[Collected data]
* * *
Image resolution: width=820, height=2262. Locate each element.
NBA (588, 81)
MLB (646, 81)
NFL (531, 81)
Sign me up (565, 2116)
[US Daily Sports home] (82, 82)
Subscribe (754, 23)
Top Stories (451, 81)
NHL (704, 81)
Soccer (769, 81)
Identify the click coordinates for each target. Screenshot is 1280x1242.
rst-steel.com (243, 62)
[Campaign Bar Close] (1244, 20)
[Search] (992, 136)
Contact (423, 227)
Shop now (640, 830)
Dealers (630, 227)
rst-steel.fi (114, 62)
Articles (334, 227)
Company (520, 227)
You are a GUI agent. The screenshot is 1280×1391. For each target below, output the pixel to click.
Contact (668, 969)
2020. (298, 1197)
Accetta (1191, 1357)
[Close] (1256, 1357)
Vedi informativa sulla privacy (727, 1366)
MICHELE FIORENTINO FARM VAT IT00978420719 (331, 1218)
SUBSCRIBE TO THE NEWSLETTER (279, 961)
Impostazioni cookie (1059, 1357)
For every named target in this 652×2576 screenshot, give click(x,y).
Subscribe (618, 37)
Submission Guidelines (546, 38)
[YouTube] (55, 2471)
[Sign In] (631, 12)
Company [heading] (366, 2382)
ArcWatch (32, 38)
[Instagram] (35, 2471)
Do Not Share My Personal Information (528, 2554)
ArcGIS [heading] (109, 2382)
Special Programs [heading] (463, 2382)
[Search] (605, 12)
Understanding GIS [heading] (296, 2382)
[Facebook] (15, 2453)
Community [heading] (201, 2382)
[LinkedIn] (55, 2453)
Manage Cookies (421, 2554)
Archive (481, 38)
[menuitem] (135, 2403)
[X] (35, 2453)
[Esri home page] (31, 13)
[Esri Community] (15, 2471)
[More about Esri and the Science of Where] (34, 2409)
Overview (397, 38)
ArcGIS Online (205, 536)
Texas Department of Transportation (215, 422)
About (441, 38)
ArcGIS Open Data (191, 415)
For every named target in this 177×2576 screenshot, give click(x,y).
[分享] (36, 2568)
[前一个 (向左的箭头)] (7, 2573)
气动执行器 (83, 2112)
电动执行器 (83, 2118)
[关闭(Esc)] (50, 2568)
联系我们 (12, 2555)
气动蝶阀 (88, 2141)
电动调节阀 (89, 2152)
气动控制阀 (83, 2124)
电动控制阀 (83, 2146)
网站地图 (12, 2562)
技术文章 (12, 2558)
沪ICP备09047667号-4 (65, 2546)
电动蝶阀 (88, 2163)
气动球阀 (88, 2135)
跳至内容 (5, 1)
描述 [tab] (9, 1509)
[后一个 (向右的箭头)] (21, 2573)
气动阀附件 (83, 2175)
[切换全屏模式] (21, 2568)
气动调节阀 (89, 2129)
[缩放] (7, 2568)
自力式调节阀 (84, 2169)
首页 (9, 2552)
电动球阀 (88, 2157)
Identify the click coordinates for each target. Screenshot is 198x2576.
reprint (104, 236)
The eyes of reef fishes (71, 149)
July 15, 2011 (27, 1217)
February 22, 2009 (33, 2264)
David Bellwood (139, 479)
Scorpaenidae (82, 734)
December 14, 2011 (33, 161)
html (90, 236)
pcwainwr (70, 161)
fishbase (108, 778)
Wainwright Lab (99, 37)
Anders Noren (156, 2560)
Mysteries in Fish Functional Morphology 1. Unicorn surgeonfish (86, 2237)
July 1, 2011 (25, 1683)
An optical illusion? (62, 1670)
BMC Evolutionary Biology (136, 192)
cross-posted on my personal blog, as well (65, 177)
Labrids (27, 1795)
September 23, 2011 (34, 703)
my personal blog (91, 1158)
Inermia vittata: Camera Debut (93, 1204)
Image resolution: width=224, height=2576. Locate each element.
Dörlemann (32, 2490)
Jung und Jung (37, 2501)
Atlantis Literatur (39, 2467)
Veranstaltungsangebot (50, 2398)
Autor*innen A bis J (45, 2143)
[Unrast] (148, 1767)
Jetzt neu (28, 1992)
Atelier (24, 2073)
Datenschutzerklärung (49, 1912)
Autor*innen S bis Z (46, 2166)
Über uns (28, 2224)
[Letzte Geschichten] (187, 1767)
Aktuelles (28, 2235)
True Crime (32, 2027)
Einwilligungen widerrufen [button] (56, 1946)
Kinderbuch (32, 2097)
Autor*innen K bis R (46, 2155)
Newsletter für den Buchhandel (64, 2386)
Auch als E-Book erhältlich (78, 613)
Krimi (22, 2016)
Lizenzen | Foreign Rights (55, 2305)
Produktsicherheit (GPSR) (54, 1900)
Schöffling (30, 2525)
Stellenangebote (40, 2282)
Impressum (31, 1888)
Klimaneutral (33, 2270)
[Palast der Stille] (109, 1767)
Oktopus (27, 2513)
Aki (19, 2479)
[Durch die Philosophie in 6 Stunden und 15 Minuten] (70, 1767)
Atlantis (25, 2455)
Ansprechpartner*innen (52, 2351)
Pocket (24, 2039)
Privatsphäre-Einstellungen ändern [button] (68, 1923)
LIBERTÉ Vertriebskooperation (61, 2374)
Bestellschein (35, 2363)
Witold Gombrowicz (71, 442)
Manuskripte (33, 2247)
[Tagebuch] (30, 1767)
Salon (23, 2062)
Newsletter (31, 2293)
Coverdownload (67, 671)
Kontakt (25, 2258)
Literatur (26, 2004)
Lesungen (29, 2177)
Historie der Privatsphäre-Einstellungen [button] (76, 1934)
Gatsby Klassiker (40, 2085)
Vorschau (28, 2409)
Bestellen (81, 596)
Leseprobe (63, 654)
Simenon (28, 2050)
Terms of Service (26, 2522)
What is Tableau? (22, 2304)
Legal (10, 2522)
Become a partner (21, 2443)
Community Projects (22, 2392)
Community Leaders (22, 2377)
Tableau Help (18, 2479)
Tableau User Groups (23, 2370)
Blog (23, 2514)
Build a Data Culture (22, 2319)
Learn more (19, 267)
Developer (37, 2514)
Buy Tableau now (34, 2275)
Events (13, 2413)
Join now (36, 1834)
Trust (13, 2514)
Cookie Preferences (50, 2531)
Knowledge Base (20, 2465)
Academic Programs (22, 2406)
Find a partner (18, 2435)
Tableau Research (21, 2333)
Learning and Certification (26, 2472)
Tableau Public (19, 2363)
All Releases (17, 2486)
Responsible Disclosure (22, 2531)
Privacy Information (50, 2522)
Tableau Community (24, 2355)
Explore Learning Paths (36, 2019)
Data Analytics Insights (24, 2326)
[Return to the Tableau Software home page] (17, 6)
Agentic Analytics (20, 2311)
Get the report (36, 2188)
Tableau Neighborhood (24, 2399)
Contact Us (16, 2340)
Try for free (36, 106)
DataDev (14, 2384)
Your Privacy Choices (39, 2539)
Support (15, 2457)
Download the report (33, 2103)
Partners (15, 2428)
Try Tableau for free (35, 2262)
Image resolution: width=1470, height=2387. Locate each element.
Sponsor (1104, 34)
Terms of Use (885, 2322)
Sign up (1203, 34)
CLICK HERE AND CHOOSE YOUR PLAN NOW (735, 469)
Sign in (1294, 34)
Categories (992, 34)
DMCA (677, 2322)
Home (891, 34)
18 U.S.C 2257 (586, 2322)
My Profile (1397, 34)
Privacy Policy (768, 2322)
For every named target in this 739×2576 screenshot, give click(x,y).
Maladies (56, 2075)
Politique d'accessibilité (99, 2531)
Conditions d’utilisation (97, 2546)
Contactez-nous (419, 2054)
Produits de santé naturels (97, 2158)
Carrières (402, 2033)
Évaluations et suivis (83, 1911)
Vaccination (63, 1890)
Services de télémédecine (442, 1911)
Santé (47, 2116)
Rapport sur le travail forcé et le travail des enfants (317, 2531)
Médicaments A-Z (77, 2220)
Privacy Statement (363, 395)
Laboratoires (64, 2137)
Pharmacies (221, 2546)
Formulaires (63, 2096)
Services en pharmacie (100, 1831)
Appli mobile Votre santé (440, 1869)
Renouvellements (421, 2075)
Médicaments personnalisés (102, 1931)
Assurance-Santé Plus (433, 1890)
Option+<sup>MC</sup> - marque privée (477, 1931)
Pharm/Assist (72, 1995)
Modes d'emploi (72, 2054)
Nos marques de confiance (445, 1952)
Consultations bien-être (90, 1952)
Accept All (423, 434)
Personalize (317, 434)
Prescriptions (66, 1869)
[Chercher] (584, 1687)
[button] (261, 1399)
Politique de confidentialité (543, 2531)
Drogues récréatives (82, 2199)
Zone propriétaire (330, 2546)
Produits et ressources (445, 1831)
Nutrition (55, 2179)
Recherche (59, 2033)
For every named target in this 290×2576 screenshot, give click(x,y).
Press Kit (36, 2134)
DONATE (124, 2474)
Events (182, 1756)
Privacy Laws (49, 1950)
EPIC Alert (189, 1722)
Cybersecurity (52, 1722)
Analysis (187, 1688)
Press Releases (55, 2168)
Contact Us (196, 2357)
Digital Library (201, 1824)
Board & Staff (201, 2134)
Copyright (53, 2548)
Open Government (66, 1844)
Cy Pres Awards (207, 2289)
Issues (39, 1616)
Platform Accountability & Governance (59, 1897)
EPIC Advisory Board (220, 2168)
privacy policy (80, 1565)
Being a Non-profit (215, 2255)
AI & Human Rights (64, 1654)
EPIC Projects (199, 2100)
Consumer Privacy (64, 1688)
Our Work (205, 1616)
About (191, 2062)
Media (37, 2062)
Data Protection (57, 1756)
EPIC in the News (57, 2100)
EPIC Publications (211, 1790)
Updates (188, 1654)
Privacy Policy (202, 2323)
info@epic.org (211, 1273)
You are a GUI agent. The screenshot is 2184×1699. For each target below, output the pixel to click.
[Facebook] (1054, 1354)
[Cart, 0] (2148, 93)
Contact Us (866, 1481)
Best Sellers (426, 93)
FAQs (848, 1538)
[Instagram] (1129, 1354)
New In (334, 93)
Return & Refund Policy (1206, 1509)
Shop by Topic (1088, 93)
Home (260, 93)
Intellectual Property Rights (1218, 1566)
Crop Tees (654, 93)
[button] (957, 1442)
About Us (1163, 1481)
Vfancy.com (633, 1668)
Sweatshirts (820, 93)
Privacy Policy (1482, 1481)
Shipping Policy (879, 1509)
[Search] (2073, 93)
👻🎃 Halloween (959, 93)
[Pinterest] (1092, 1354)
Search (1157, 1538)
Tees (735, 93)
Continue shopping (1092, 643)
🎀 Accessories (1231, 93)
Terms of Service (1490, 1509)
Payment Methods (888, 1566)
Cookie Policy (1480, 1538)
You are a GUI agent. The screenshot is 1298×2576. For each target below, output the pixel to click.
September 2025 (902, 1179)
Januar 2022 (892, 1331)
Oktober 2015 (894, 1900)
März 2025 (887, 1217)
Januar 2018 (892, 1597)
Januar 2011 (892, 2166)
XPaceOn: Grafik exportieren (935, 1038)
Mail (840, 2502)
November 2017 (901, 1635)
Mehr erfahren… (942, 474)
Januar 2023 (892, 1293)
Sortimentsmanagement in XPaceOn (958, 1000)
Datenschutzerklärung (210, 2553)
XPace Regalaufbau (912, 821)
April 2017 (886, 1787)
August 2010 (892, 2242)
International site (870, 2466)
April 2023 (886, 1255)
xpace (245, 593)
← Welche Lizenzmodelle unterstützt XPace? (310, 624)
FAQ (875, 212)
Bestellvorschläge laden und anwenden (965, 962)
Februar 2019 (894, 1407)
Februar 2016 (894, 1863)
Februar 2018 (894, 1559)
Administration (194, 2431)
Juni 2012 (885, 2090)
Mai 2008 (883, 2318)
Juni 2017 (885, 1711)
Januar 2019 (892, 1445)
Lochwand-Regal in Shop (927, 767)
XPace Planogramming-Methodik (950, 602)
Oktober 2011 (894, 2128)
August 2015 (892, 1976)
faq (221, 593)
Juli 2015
* * *
Exercise: If a line falls between the first line of the entries and the line containing "Soccer (769, 81)", or is one of those two, restate it word for word; leave all other lines out.

Response to this exercise:
Image resolution: width=820, height=2262. Locate each element.
NBA (588, 81)
MLB (646, 81)
NFL (531, 81)
Sign me up (565, 2116)
[US Daily Sports home] (82, 82)
Subscribe (754, 23)
Top Stories (451, 81)
NHL (704, 81)
Soccer (769, 81)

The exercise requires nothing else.